• [PROBLEM TO SOLVE]:
Determine the number of lines in the entries below in which the word "Chính" appears, and reply with that number only.

• [DATA UNDER STUDY]:
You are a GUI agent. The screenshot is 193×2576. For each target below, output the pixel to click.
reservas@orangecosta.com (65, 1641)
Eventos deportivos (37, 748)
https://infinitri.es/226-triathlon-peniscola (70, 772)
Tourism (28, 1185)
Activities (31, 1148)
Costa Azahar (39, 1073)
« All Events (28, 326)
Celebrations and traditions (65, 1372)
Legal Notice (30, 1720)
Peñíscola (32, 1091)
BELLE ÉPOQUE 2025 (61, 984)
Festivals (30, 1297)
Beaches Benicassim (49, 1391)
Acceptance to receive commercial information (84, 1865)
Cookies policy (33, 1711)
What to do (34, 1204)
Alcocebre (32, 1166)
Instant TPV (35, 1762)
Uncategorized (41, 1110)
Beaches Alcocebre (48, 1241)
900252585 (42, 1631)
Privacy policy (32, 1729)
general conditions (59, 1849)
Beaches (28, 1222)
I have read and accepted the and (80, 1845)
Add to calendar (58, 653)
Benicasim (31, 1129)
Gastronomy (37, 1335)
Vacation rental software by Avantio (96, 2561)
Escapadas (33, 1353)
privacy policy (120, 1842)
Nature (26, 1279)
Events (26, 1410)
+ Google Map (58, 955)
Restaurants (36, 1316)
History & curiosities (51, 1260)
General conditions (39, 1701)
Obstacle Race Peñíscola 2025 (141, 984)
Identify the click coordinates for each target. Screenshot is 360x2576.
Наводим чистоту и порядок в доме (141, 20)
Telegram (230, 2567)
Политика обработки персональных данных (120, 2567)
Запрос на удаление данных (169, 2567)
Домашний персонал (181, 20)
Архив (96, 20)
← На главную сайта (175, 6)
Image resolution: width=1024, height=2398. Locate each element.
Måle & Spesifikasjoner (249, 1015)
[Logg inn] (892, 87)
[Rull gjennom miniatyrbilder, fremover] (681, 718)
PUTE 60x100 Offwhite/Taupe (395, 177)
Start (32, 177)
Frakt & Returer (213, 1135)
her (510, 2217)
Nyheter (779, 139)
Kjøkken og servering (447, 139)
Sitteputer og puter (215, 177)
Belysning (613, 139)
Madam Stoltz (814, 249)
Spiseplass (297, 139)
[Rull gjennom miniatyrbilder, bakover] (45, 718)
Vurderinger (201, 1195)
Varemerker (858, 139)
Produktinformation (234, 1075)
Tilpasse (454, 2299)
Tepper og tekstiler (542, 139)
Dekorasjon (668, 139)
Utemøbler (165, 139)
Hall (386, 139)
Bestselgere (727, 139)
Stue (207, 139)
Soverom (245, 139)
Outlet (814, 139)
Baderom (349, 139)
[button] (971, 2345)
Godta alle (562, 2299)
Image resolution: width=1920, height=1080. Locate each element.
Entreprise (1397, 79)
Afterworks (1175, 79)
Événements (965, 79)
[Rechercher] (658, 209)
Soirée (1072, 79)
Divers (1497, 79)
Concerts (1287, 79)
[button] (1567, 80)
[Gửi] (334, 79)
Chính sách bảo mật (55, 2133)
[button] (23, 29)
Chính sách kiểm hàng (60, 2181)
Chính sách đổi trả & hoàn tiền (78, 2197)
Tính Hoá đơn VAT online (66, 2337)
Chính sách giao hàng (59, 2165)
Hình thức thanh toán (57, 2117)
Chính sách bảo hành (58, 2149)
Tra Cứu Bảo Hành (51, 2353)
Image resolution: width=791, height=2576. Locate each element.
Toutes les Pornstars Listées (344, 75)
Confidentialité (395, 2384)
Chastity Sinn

• [REPLY]:
5